2020 has been an interesting year so far. Taylor and Lucia made us grandparents in February to a beautiful granddaughter, Beatrice. Tom, our eldest son, was home from his job overseas and we enjoyed 6 weeks with him before he headed out again on his next assignment.
Once he left, Pam and I decided to take another road trip. The valley hit a new record this year of 50 days over 110 degrees, so we were ready for some cool air in higher elevations. We headed up to our place on the Rim as a first stop for a couple days to let the poor Roamer shed some of the heat it had been soaking up all summer.
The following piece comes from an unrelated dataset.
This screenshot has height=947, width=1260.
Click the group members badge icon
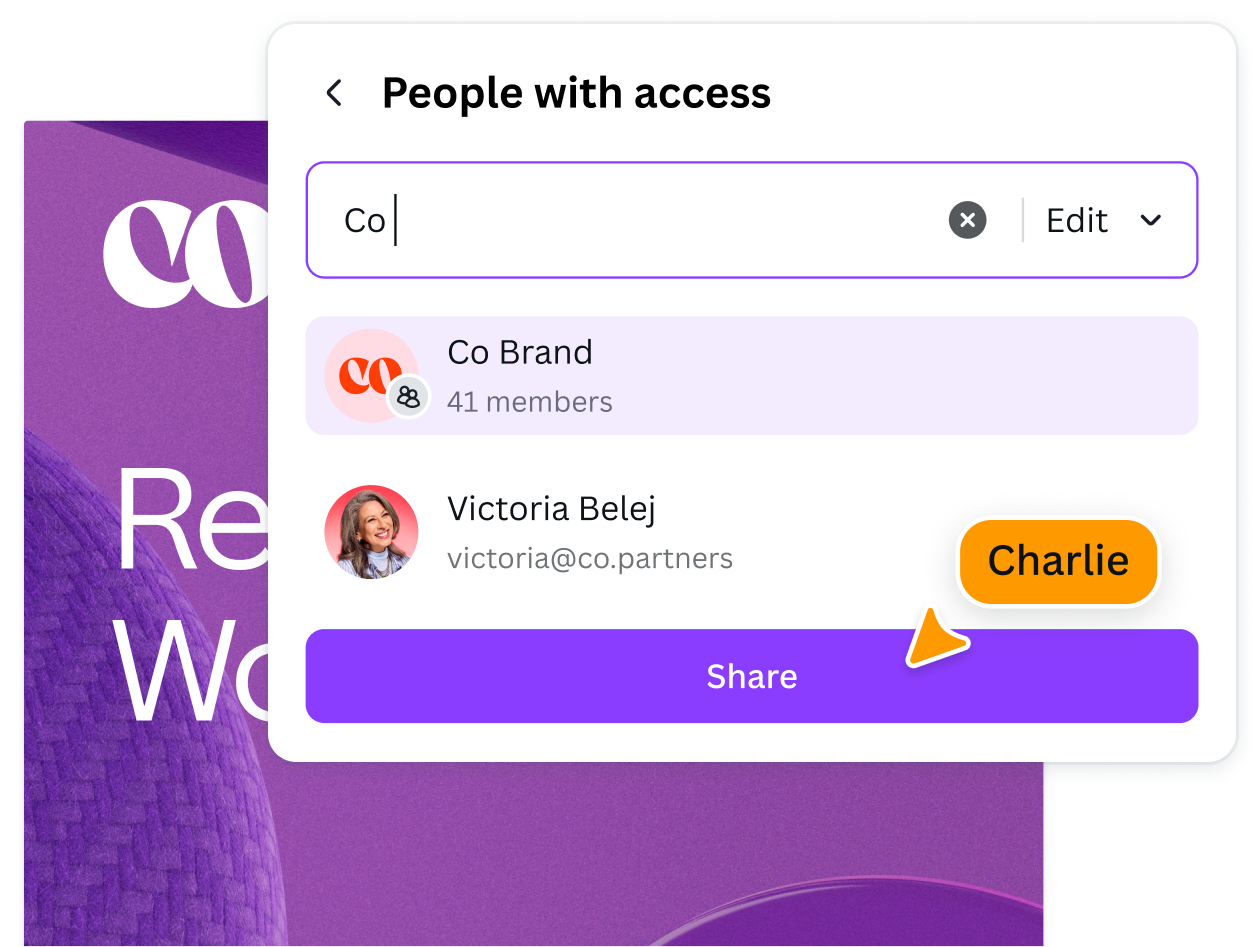pos(408,397)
The weather up at 7,600 feet was nice and cool. The forest was healthy, the sky clear of forest fire smoke and the pond was still holding a lot of water even with the below average rainfall this monsoon season.
We found a recent carcass that had been picked clean by the local coyotes and birds on our walks around the pond.
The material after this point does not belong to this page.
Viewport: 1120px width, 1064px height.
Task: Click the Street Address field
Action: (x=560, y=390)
We planned to visit Bandelier National Monument on our way north this year, but New Mexico has been one of the more restricted states relative to COVID. When I called the Ranger station at Bandelier to see what restrictions were in place, I was reminded that the National Parks and Monuments are federal lands and not state lands. With this information, we then took off on our summer trek #7 to skip across New Mexico via National Monuments.
We headed for El Morro National Monument, which is just east of the Zuni reservation in New Mexico. The road through the reservation was closed so we had to back-track into Arizona and north around the reservation. The bright side was that we got to see a new section of New Mexico, arriving at El Morro after our 100-mile diversion. Typically, arriving as late as we did, there would be no camp spots remaining at the first-come-first-serve campground. However, it was nearly empty due to the lack of tourists given the New Mexico COVID restrictions, so we got a spot and had a nice first night on the road.
The visitor center was closed, but the trails at the park were open. This would be the case at many of the parks we would end up visiting. The rock of El Morro looked unchanged.
As we made our way to Bandelier, we took the back way up the Jemez River valley. We had not been this way since a trip with Lou and Nancy a few years ago. We stopped at the Soda Dam, a 300-foot dam made of calcium carbonate (soda) and travertine.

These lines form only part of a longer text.